:: Aufgabenstellung ::
Bitte entnimm dem folgenden Material sämtliche Zeilen und gib sie unverändert wieder. Lass dabei die Bilder weg.

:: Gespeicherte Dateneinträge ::
%%
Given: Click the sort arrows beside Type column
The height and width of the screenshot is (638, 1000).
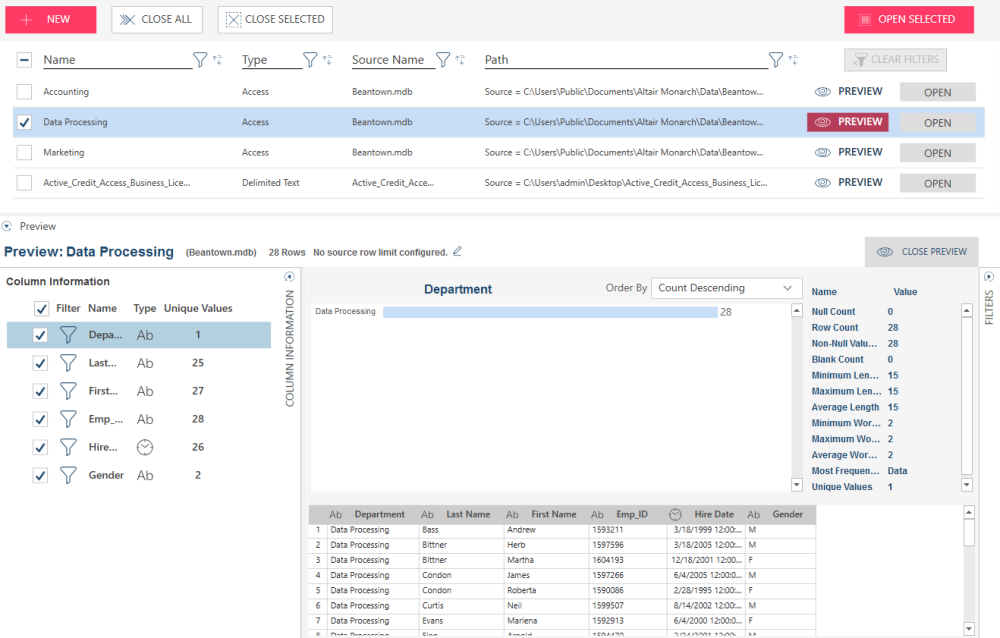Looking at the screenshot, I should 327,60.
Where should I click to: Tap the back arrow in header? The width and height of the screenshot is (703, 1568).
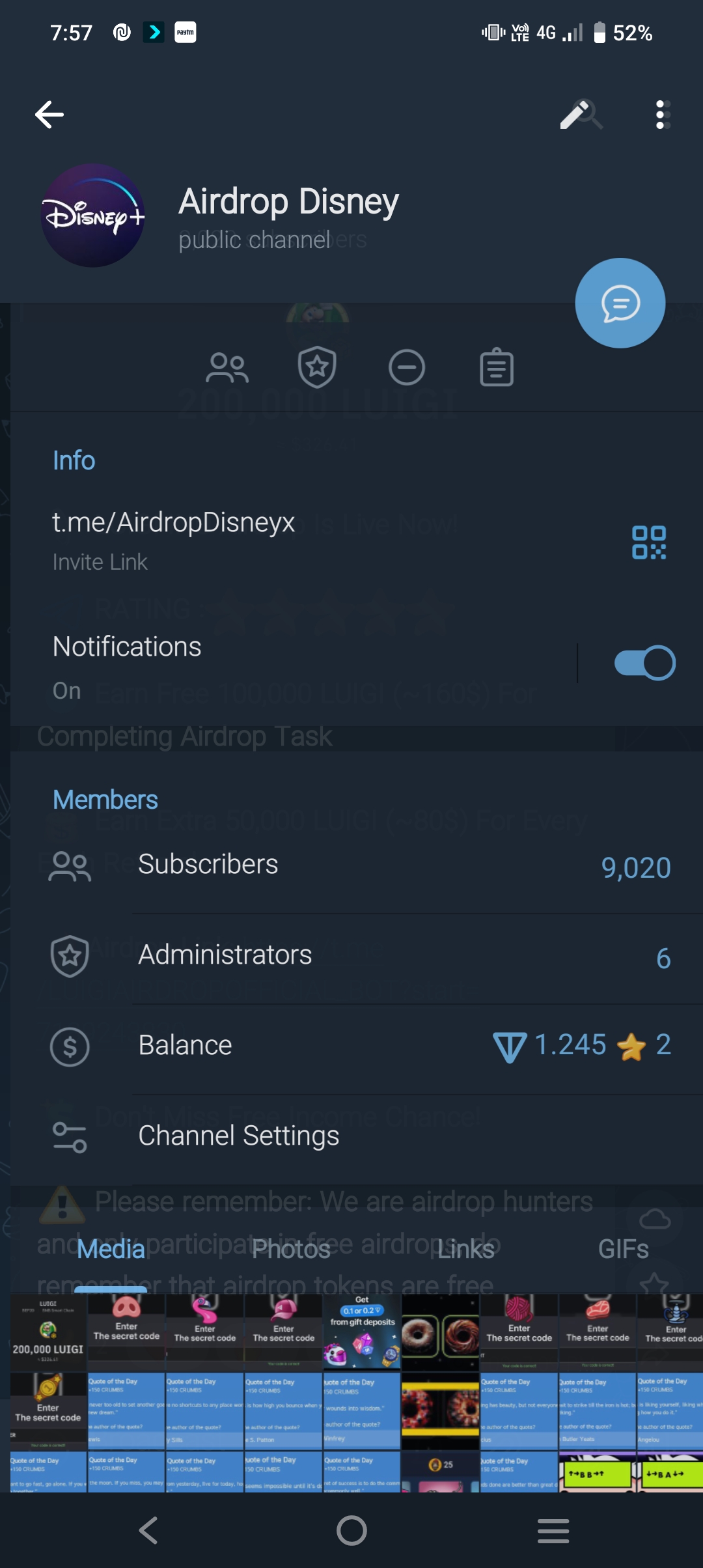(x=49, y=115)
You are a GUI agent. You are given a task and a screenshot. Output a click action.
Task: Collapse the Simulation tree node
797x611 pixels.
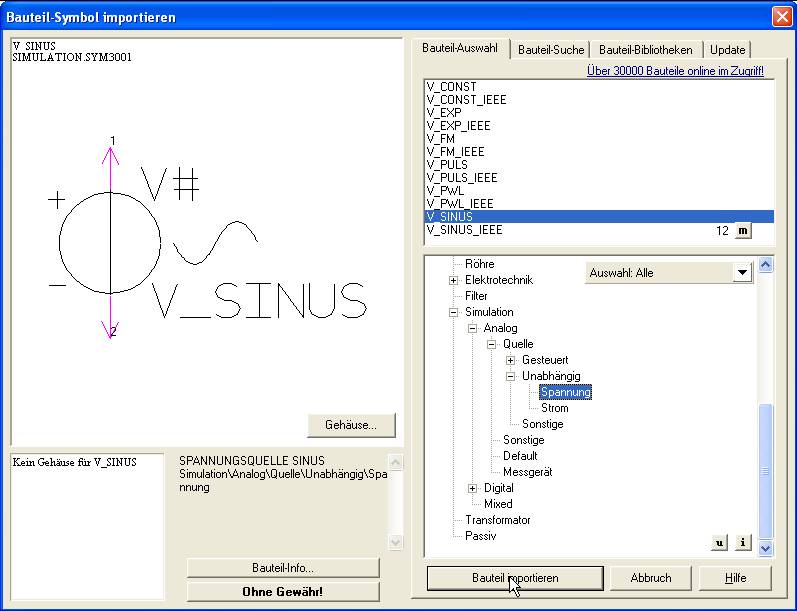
%%
:: Ergebnis der Übung ::
Given: Click the sort arrows beside Type column
The height and width of the screenshot is (638, 1000).
Looking at the screenshot, I should 327,60.
Where should I click to: Tap the back arrow in header? The width and height of the screenshot is (703, 1568).
(x=49, y=115)
You are a GUI agent. You are given a task and a screenshot. Output a click action.
Task: Collapse the Simulation tree node
797x611 pixels.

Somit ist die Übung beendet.